◆ **What is needed**
Print the data in full, exactly as it reads.

────

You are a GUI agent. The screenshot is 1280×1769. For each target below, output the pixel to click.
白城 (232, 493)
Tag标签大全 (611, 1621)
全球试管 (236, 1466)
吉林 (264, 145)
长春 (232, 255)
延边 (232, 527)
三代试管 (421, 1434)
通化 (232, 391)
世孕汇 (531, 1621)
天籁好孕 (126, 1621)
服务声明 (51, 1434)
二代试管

────

◆ **Task answer**
You are a GUI agent. The screenshot is 1280×1769. For each target below, output the pixel to click.
白城 (232, 493)
Tag标签大全 (611, 1621)
全球试管 (236, 1466)
吉林 (264, 145)
长春 (232, 255)
延边 (232, 527)
三代试管 (421, 1434)
通化 (232, 391)
世孕汇 (531, 1621)
天籁好孕 (126, 1621)
服务声明 (51, 1434)
二代试管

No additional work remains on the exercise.